其の一
朽ちていく星ような、貴女の諦めた目が好きだと友人は私に笑いかける。破滅願望が有るのかと問うと、首を横に振る。
そのくせ、ふと思い出したように死にたいという。私もまた、希望と活力に満ちた友人の壊れた素顔を愛している。
私が友人と出会ったのは、高校を卒業してからだった。
半ば気が違ったようになりながら、坂を転がり落ちる心境で学生を終えた。私は進学も就職もしなかった。
学びの道を逸れてからは、当たり前のように白い服を着た他人にあれやこれや身の上話をして、ああだこうだと沢山名前を貰った。そして、色の着いた薬を渡されて、すっかり病人のつもりでふらふらとしていた。

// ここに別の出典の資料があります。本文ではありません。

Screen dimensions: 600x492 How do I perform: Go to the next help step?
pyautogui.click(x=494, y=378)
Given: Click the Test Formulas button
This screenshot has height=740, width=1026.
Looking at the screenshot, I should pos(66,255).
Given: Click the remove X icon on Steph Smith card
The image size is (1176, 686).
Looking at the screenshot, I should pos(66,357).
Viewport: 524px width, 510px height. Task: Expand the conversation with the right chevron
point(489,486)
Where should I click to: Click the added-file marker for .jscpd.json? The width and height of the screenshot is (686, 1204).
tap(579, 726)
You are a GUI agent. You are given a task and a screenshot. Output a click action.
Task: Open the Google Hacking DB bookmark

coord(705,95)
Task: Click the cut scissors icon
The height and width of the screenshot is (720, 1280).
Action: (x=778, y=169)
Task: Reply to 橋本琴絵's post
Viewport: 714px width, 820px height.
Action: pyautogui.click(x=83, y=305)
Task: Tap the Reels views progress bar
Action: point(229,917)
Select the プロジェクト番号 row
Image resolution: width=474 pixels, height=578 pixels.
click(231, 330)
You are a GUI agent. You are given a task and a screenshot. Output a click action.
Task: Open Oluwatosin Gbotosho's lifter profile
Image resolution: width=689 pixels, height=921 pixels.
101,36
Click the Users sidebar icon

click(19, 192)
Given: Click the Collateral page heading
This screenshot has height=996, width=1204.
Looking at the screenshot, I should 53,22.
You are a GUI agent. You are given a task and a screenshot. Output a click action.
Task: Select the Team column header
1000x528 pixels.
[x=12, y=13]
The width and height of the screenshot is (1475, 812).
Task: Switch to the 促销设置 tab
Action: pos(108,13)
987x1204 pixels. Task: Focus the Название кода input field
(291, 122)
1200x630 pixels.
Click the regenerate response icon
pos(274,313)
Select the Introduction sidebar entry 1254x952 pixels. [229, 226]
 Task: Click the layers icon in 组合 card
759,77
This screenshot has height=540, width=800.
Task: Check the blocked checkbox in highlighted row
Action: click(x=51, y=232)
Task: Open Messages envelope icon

病院の帰りに何度か同じ女性を見かけたが、そのことをさして気に留めてはいなかった。
ある朝起きると、薬が尽き、日付が3日も過ぎていた。
そして、部屋は散乱し字とも記号とも判別の付かぬものを書き連ねた紙が机に置いてあった。
私はいつの間にか、人である事を放棄していた。
死のうとしたことだけは無いというのが、未来と自身との僅かな鎹であると思っていたのを、あっさり破壊してしまっていた。
水気の無い体は、立ち上がるだけでミシミシと音を立てる。カーテンの隙間、細い光の棒が床へ真っ直ぐ伸びている。冷えた床もそこだけ暖かい。きっと外は暑いだろう。
私は部屋を片付けて身支度を整えてから、一先ず外へ出てみることにした。
玄関のドアを少し開き、外の様子を覗うと、空がとても綺麗だった、太陽が眩しかった。その鮮やかな生命の強さみたいなものは、目から心を突き刺して私を罵倒する。「命は弱さを許さない」独裁者の言葉を思い出し、ポツリと呟くと情けない気持ちになった。
私は、その日死のうと決めた。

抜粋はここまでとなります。